++++ GIVEN PASSAGE ++++
Seeing as we'd been in Bolonga for a week and hadn't really seen any of it, we put aside our last day to wander around, as well as to make final use of the valuable washing machine! Bolonga has a lovely centre – its famous covered walkways, beautiful old buildings, numerous squares and some big churches. The main basilica had an exhibition on the life of Mother Teresa – it was perhaps more interesting than it sounds :-P A last Italian coffee/hot chocolate (Ryan & Carly have rated their hot chocolates the best) then home to gather our stuff back into bags from all edges of the apartment.

We'd been in contact with a friend of a friend who has a chalet in Chateau d'Oex in Switzerland, who had kindly said we could stay. We took a train from Bolonga up through Milan to Montreaux on Lake Geneve, through some really beautiful areas with lakes and mountains. It's well and truly autumn, so all the trees are different shades and there's a decent amount of snow on the mountain tops. We had no idea what we were in for when we arrived at our “Chalet” - it was the most amazing house! 4 stories, 100% timber inside and out, countless bedrooms and bathrooms, furnished with quality everything - it was so nice. Then there's the location of Chateau d'Oex with plenty of snow-capped mountains surrounding it. In summer it's known for hot air ballooning, in winter it's packed with skiers, with access to the lifts from right in the centre of the tiny town. We were a 10 minute walk from the half-a-dozen shops that make up down-town, most of which were shut :-)
++++ PROVIDED DATA ++++
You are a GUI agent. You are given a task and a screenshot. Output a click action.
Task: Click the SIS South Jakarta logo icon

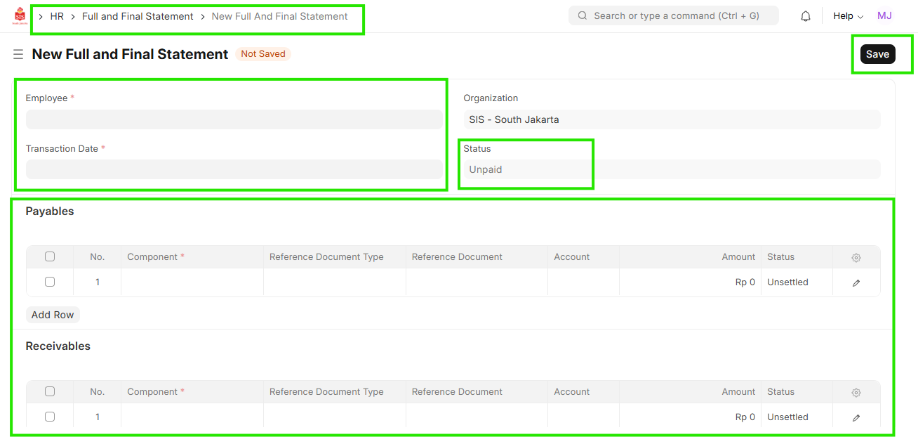point(19,15)
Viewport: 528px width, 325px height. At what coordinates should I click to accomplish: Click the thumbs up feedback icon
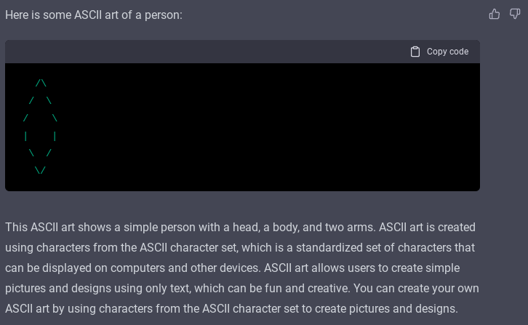(495, 14)
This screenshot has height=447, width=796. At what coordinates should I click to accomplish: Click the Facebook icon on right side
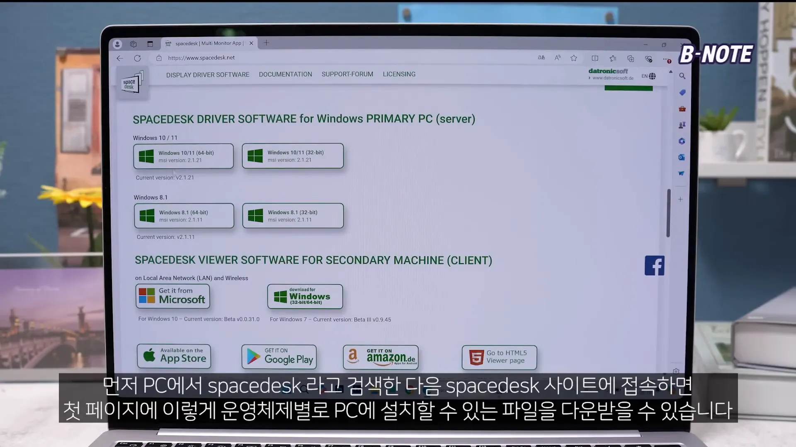[654, 265]
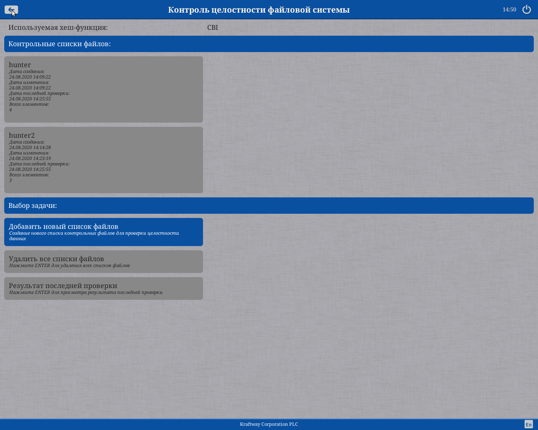The image size is (538, 430).
Task: Click Kraftway Corporation PLC footer text
Action: [269, 424]
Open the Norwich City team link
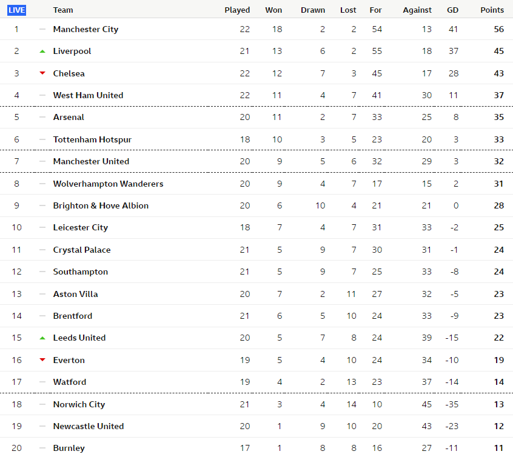 pos(79,404)
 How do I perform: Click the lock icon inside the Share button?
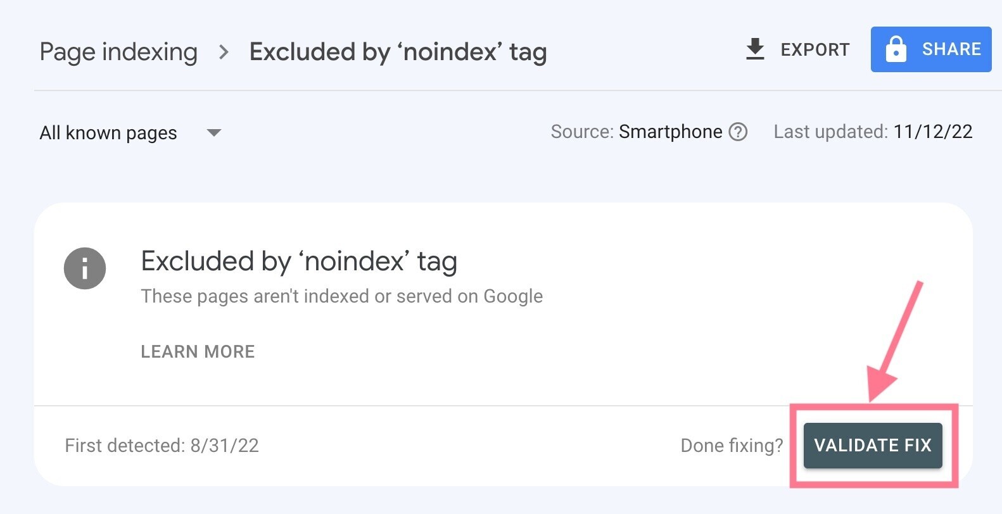coord(897,49)
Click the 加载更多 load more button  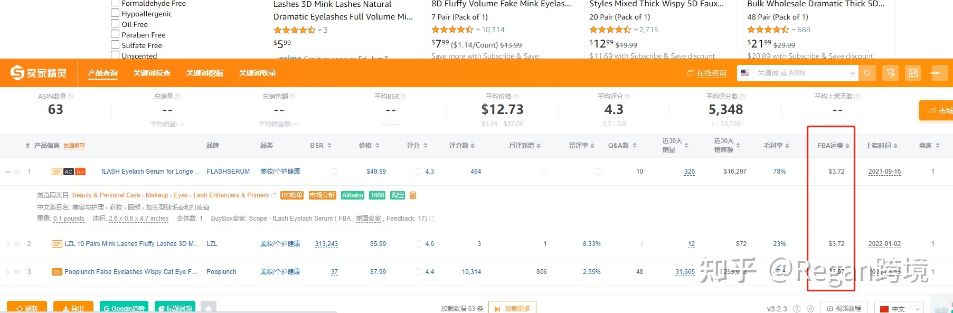(x=512, y=308)
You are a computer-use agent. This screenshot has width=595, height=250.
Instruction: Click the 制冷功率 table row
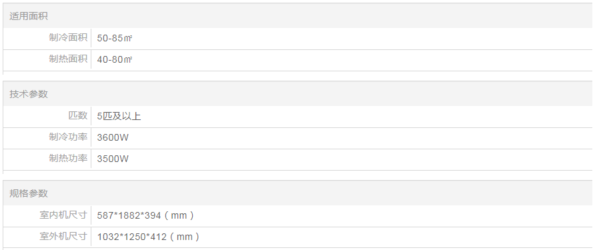click(x=298, y=138)
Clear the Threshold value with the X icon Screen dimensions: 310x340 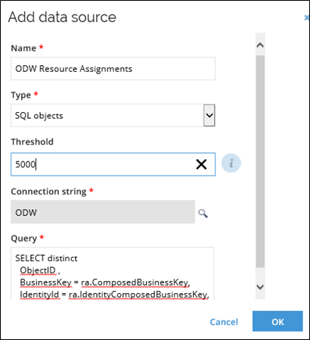[201, 164]
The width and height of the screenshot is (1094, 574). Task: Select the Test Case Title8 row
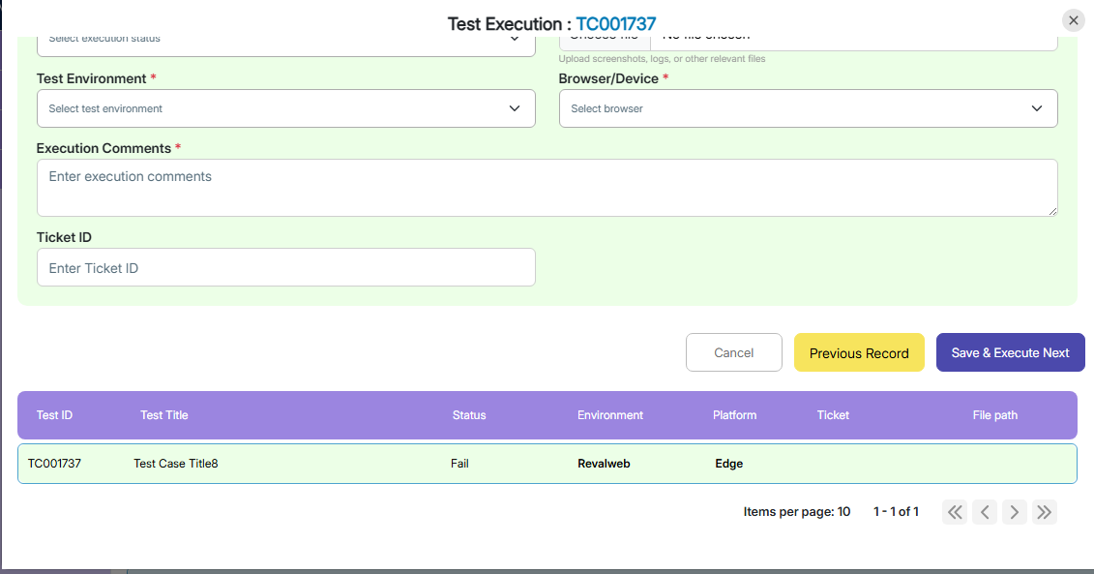(x=175, y=464)
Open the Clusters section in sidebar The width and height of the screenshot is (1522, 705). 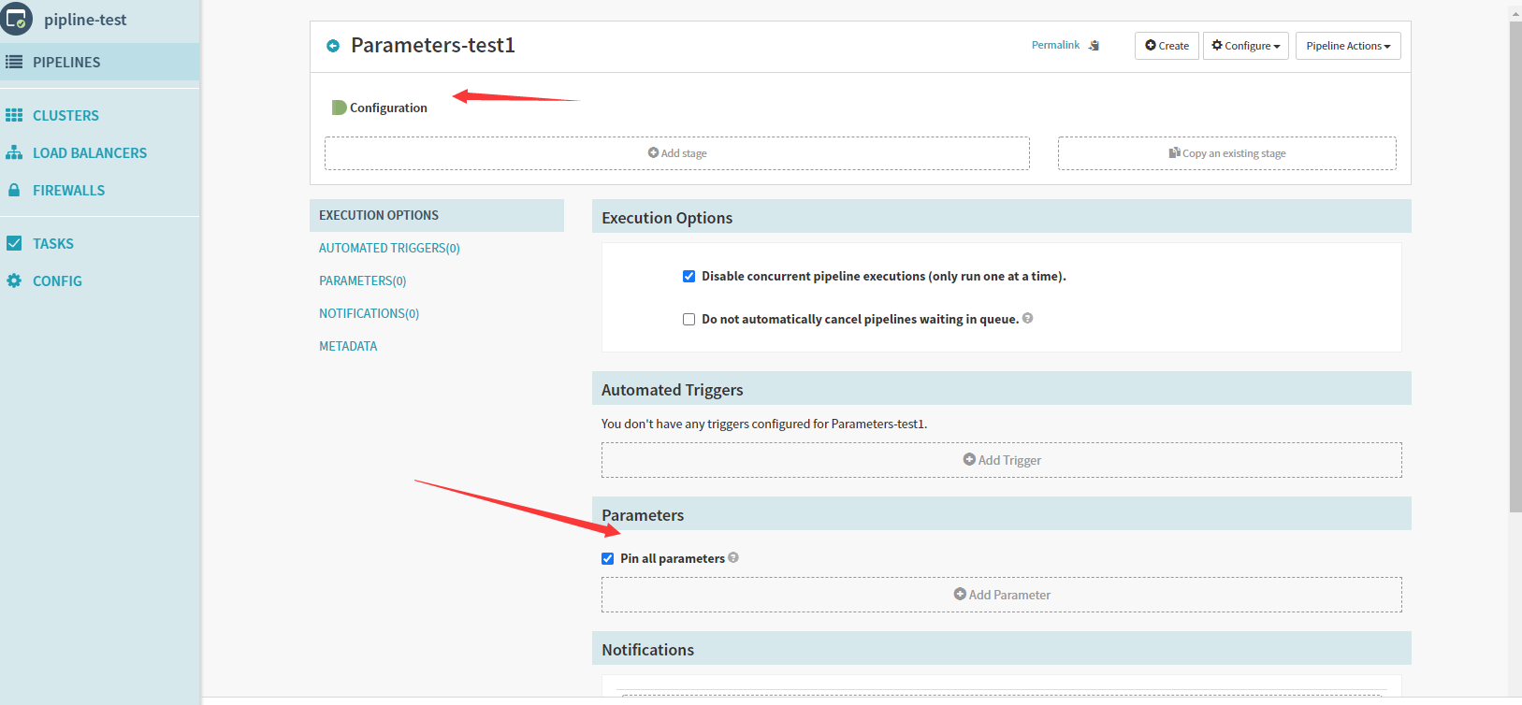coord(65,115)
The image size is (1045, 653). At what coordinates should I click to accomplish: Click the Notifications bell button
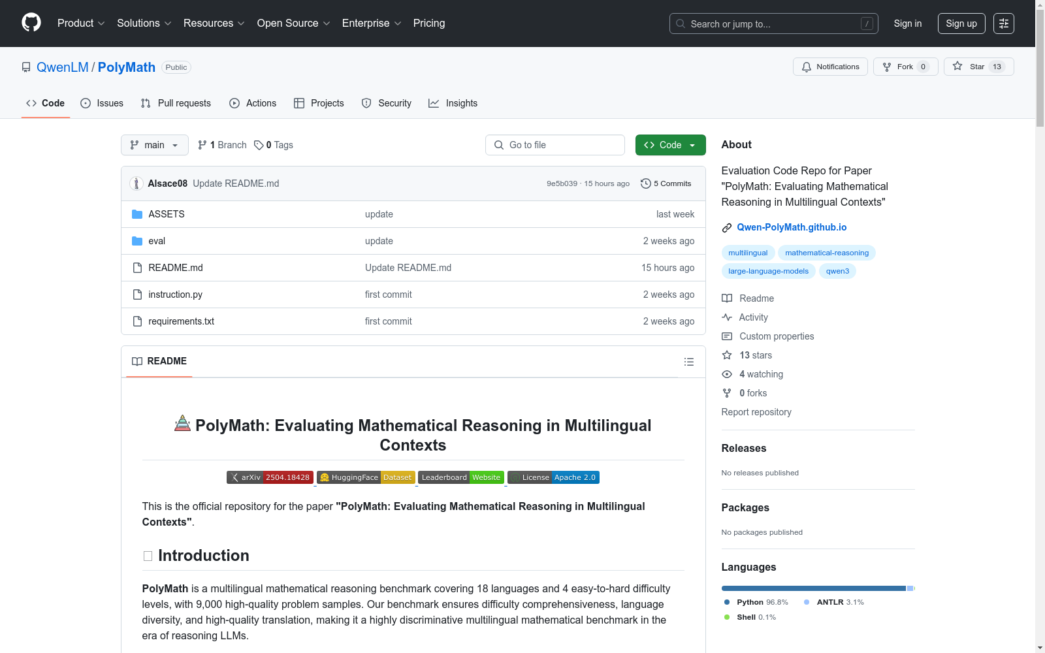830,67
++++
* WHAT THIS EXERCISE ASKS
(1) According to the travel account, what is Chateau d'Oex known for in summer?
(2) Copy out the rows from the line containing "The image size is (1045, 653)." through the last line of the rows, including both ends, and leave out the pictures.
The travel account and the rows have no connection to each other.

* ANSWERS TO THE TASKS
(1) Hot air ballooning.

(2)
The image size is (1045, 653). At what coordinates should I click to accomplish: Click the Notifications bell button
830,67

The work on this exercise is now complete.